◆ Task item ◆
Search the records below for the string "Open", and report each line that contains it.

◆ Given data ◆
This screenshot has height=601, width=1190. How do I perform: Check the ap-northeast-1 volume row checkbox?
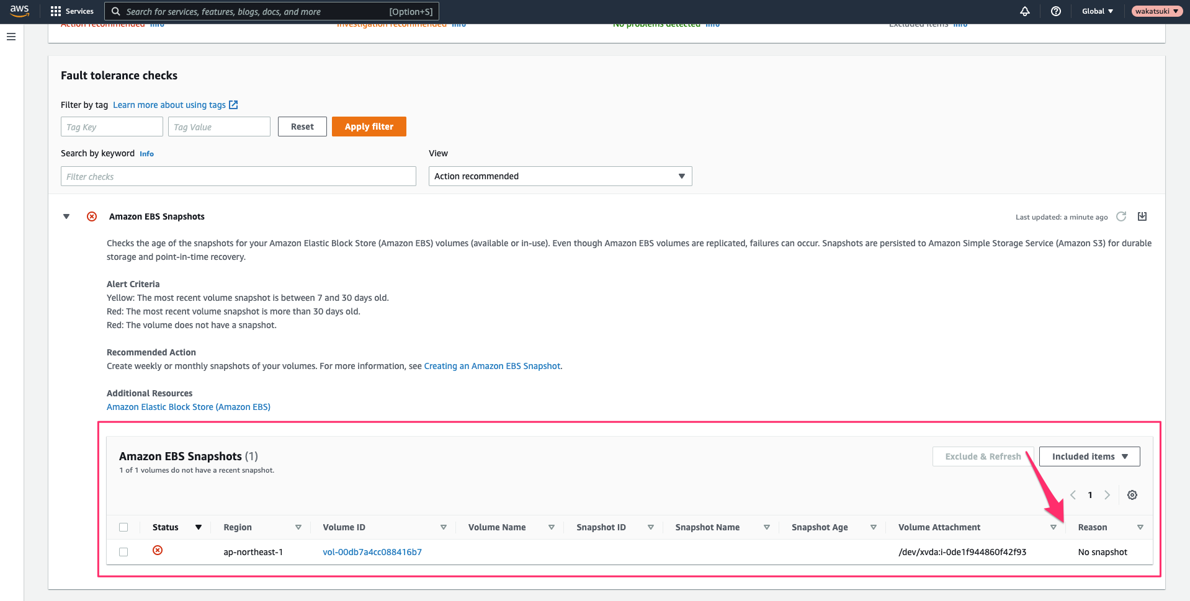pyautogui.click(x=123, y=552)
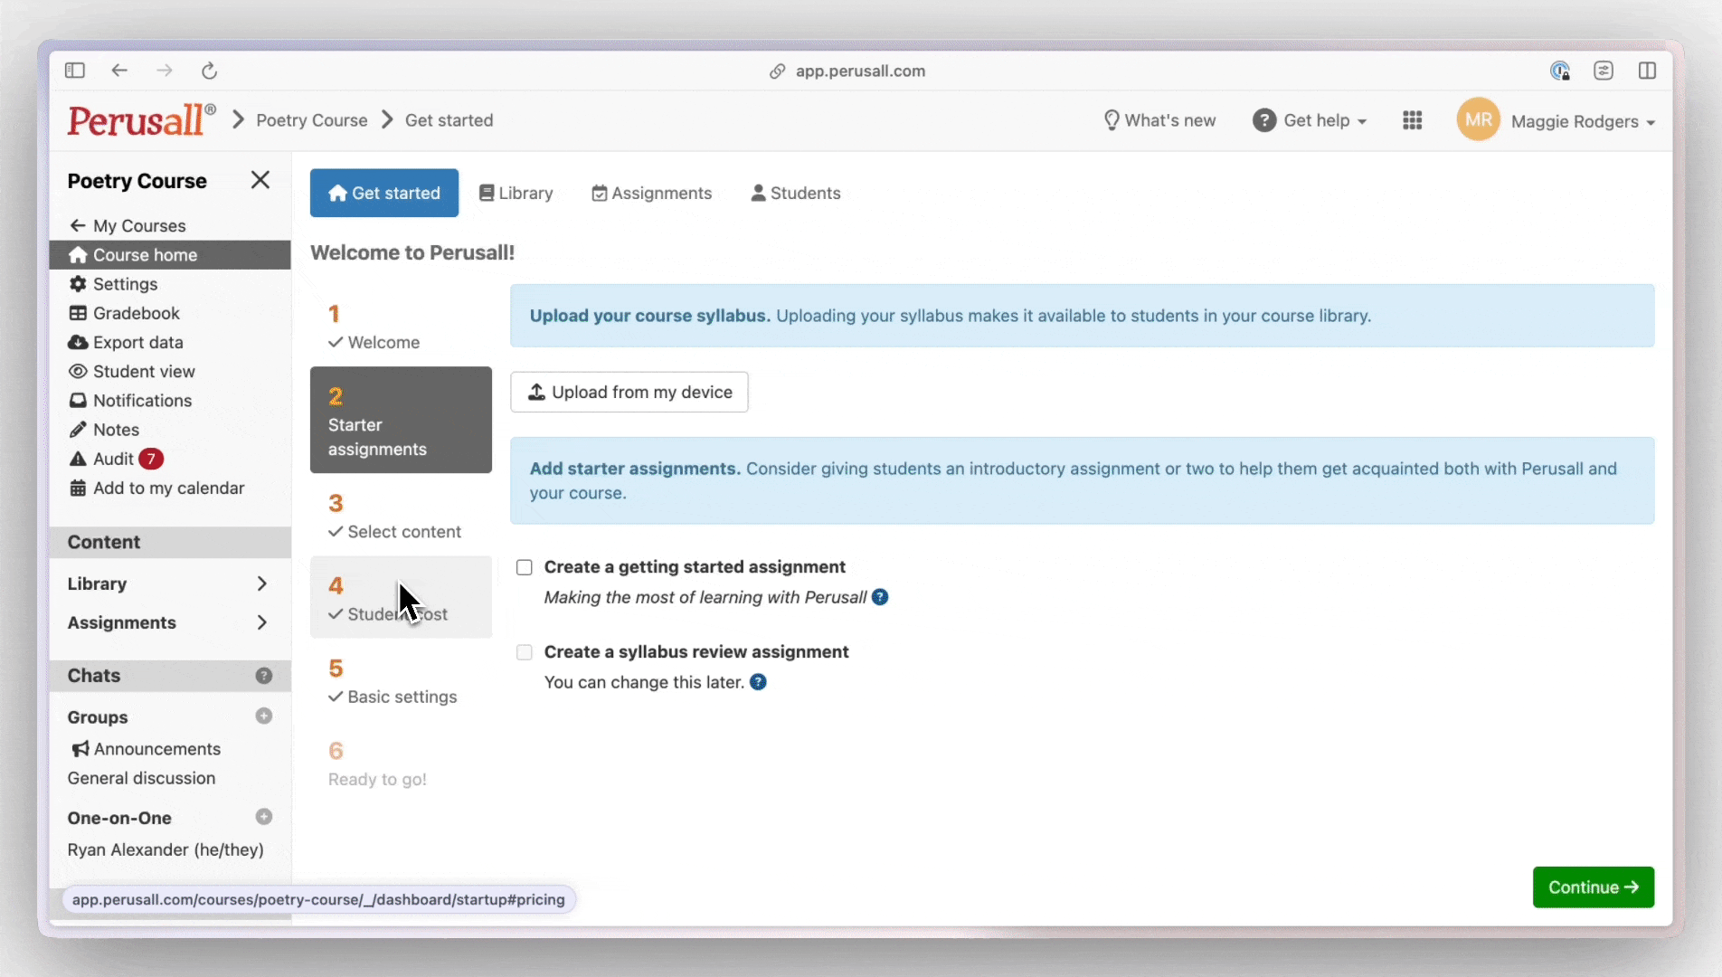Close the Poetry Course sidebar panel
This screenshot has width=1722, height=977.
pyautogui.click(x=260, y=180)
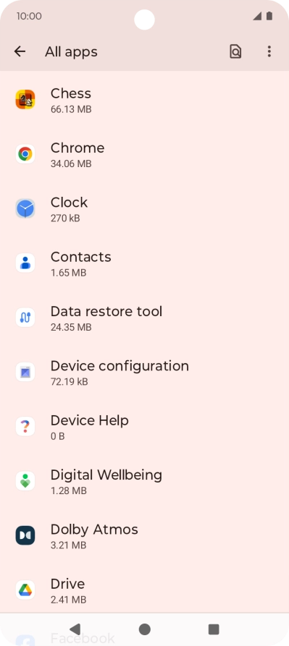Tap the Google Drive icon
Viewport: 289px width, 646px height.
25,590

...

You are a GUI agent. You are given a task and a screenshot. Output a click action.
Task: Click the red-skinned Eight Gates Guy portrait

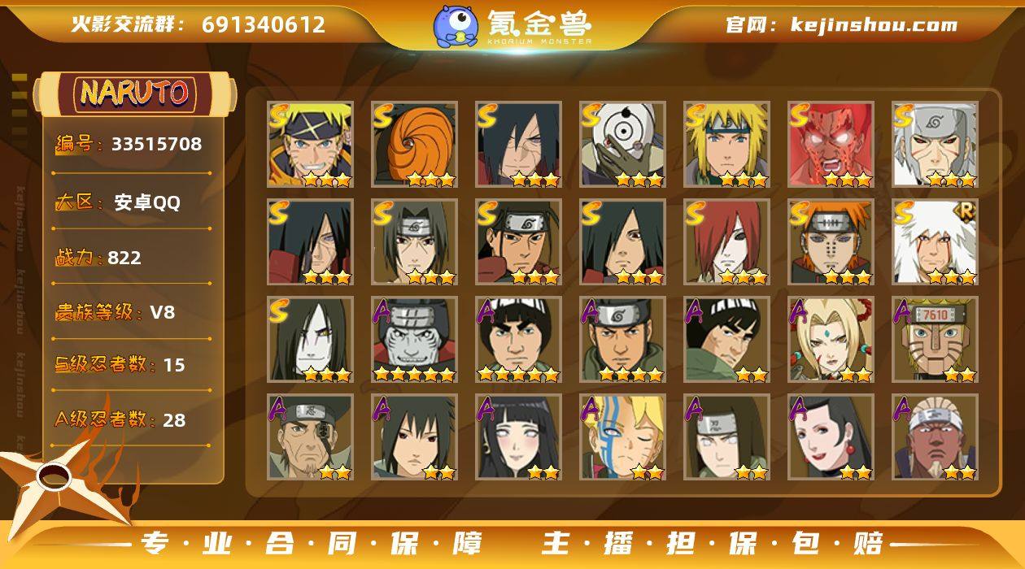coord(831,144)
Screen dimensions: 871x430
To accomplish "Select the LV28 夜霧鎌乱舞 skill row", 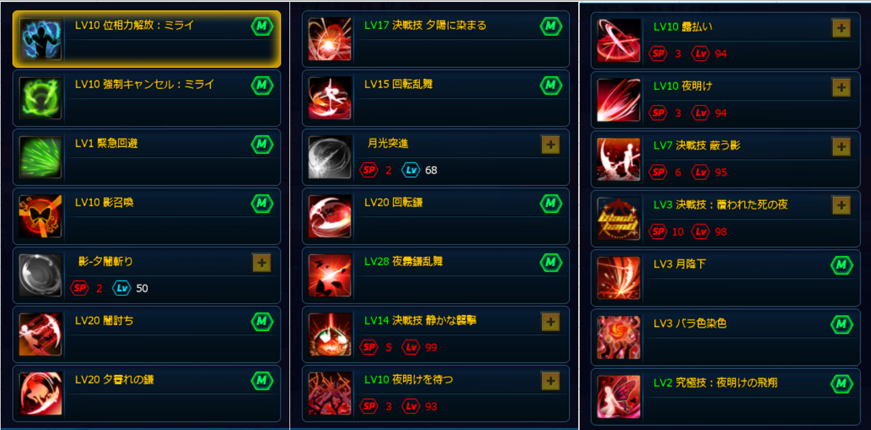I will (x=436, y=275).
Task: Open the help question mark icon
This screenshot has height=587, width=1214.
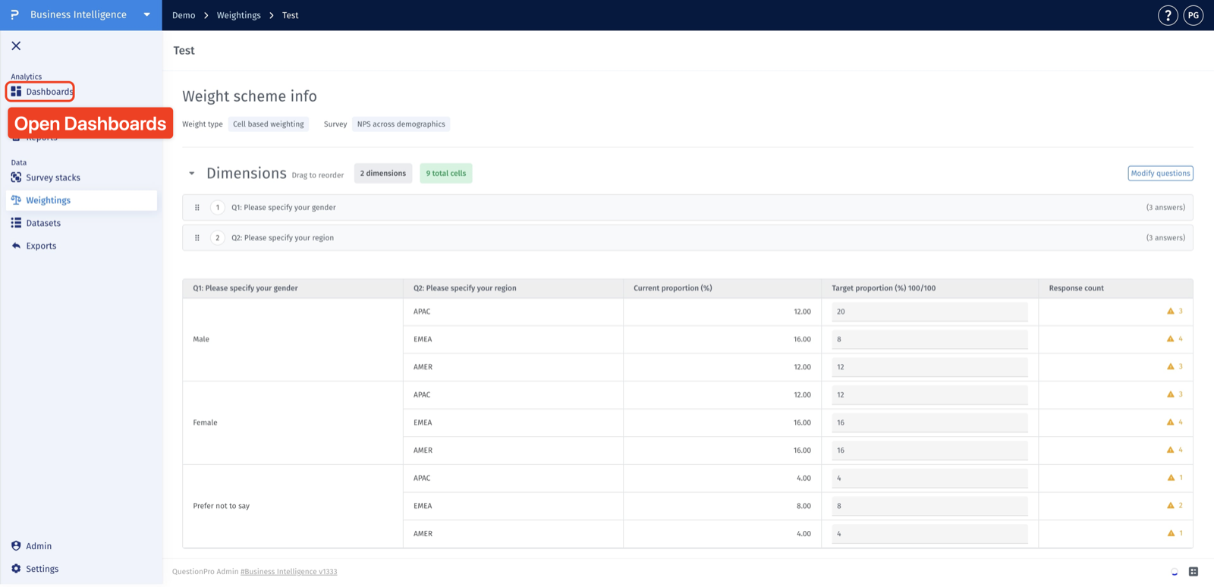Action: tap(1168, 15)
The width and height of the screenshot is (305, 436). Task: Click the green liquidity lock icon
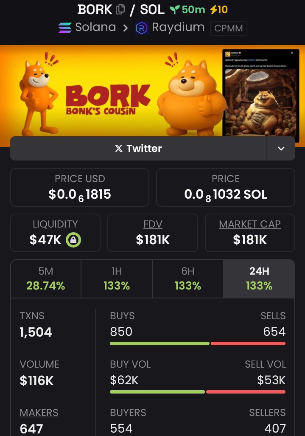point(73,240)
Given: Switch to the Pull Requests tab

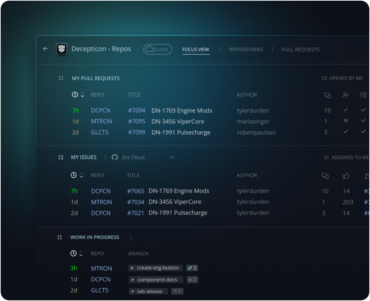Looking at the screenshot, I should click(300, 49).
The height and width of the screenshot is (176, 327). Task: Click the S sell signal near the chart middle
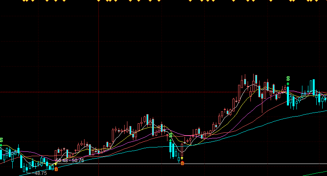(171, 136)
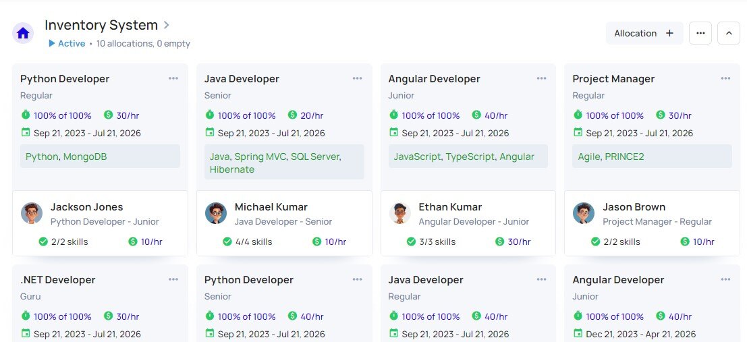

---

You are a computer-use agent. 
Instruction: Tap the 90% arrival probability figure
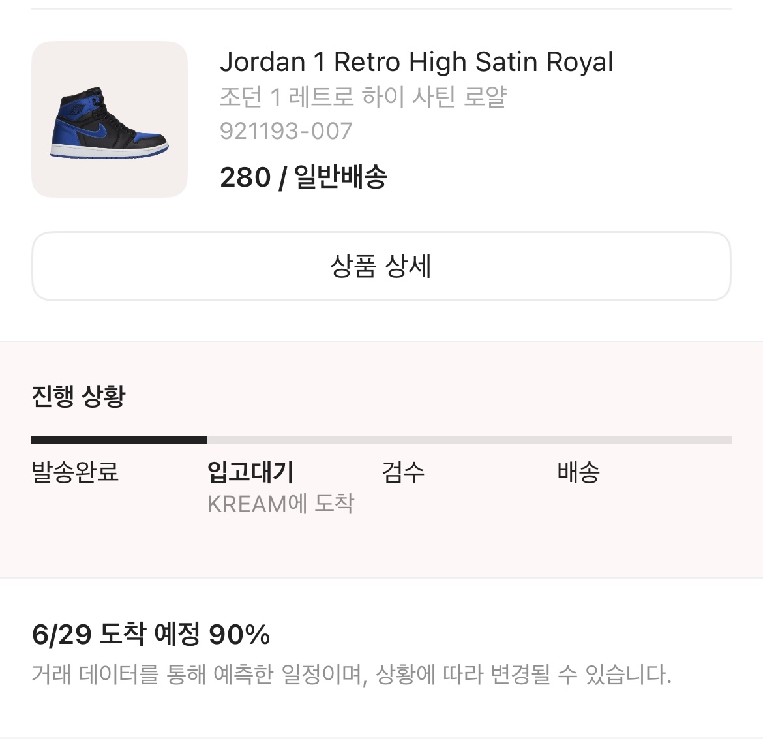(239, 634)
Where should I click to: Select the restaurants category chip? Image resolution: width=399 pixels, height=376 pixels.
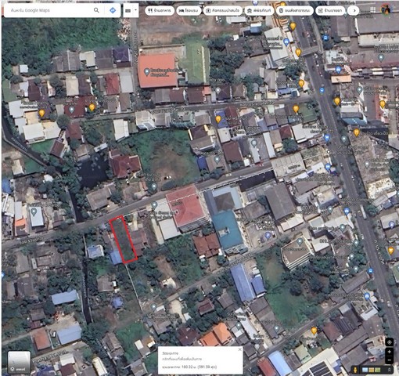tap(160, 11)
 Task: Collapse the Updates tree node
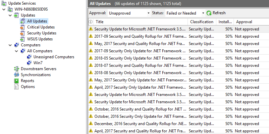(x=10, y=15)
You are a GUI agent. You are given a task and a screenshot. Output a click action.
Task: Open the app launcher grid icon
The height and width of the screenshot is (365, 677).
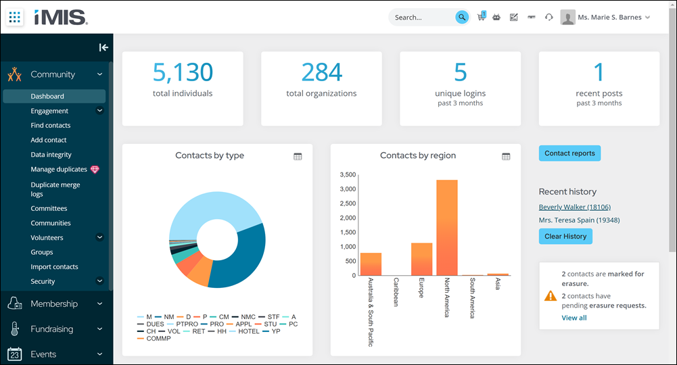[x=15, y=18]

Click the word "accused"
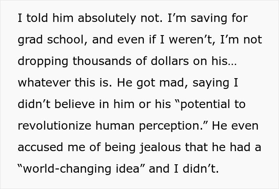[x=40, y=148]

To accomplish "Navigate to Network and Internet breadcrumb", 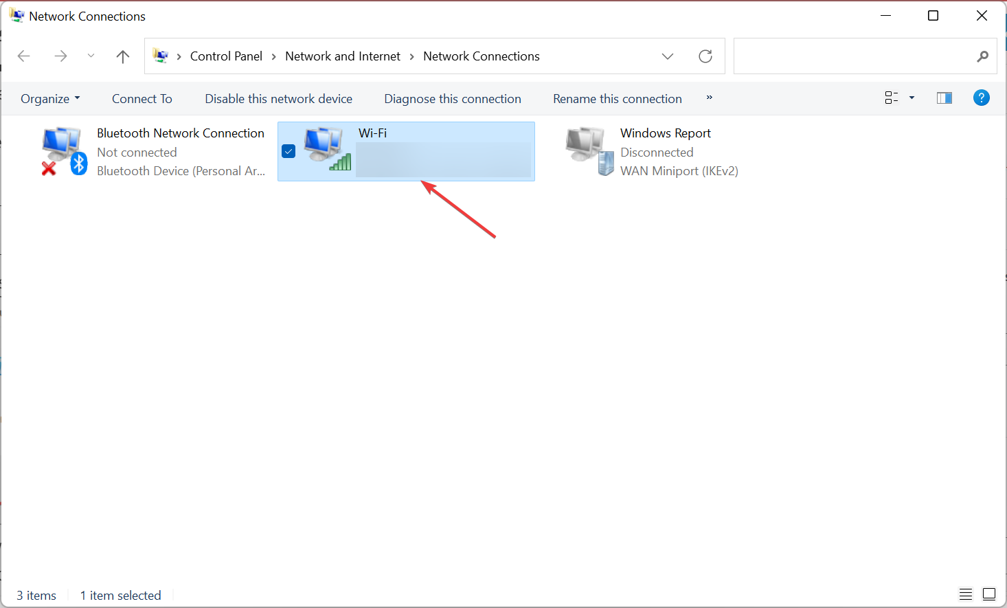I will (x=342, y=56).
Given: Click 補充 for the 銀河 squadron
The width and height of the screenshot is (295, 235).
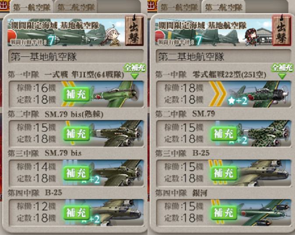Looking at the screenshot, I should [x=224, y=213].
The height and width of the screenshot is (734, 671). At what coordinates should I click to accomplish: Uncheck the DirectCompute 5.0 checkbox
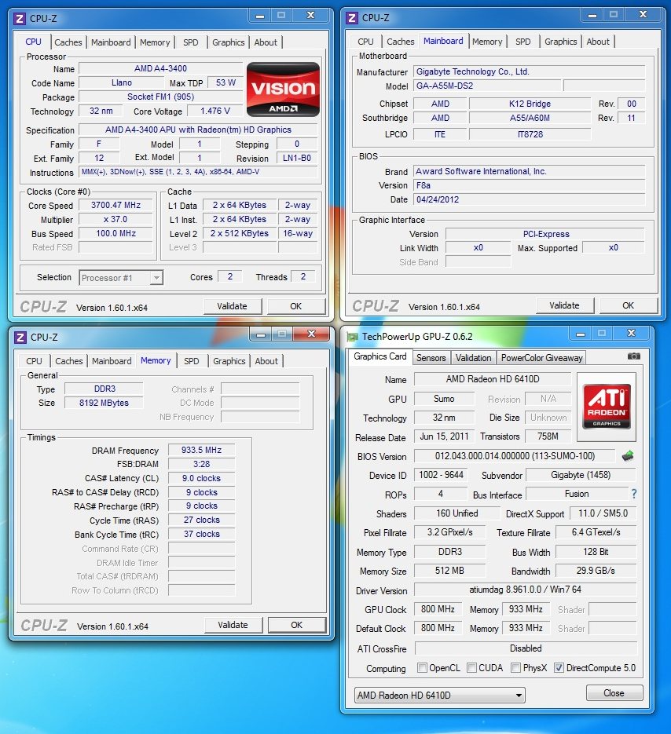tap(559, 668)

◆ Output of the exercise ◆
Task: Open the help question mark icon
Task: Open the app launcher grid icon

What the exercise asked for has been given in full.